◆ **DATA RECORDS**:

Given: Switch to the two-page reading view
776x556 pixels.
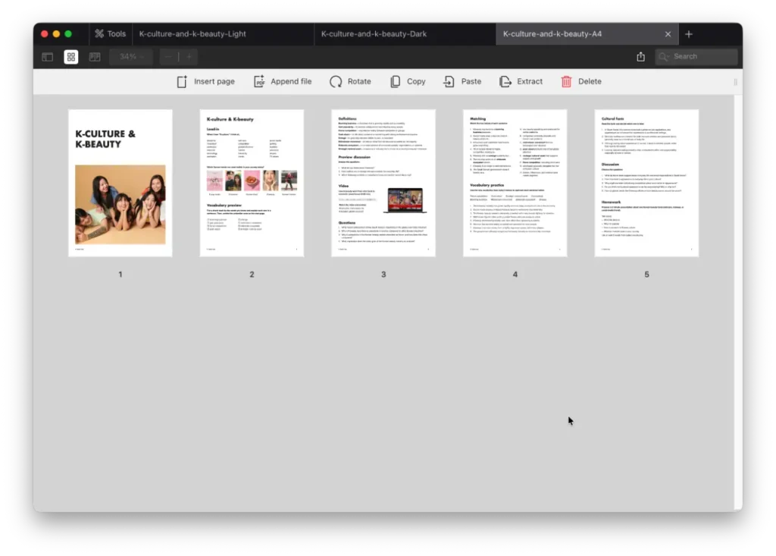Looking at the screenshot, I should coord(95,57).
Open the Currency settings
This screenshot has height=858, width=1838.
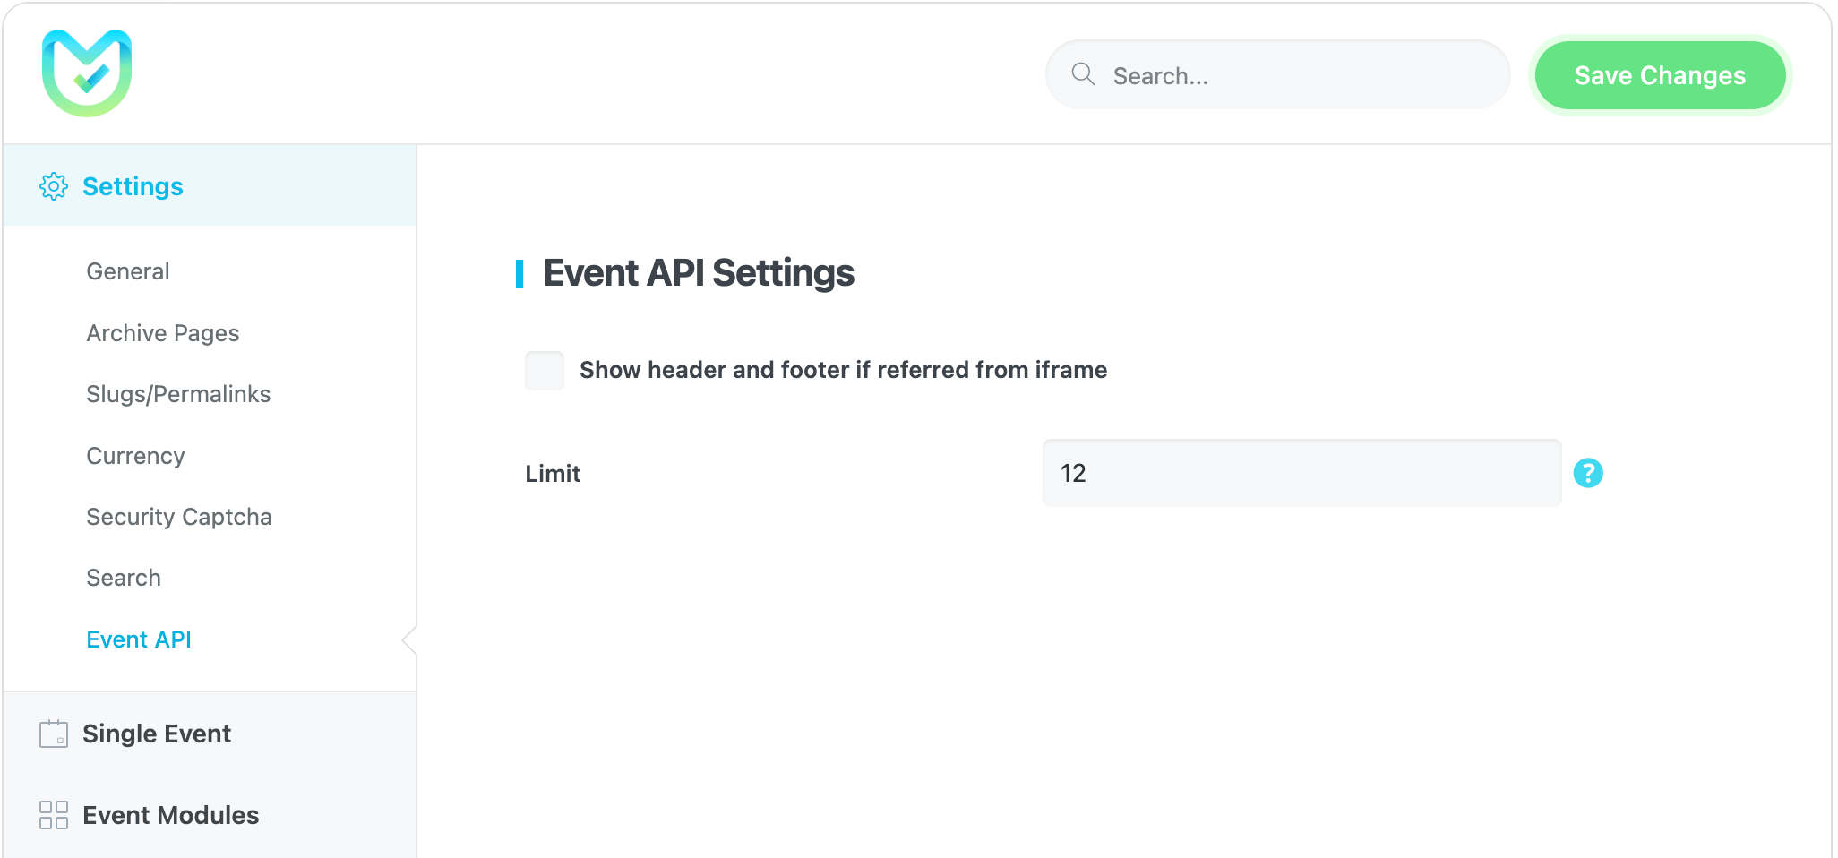click(x=135, y=456)
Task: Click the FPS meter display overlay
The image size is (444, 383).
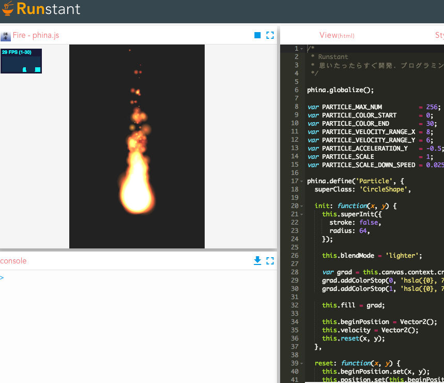Action: coord(21,61)
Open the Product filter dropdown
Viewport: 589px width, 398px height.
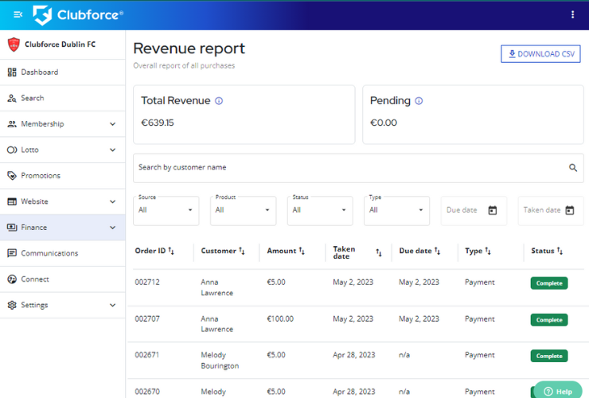click(x=243, y=210)
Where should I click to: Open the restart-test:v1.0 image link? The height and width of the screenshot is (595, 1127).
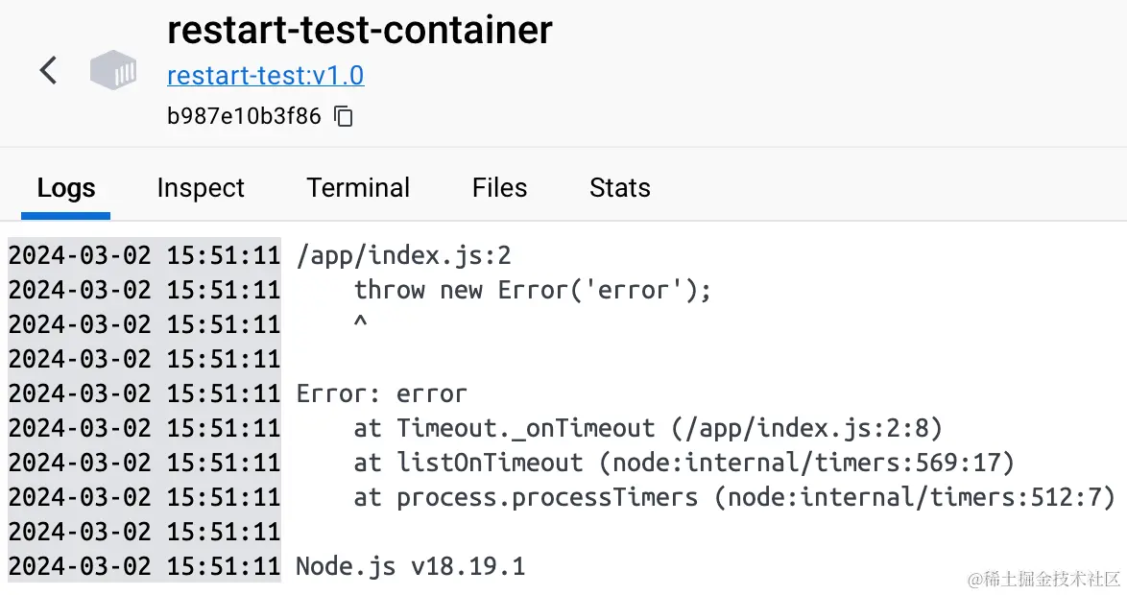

◆ **TO DO**: Give the number of lines that contain "Open" in the material above, with no other text.

◆ **SOLUTION BELOW**: 3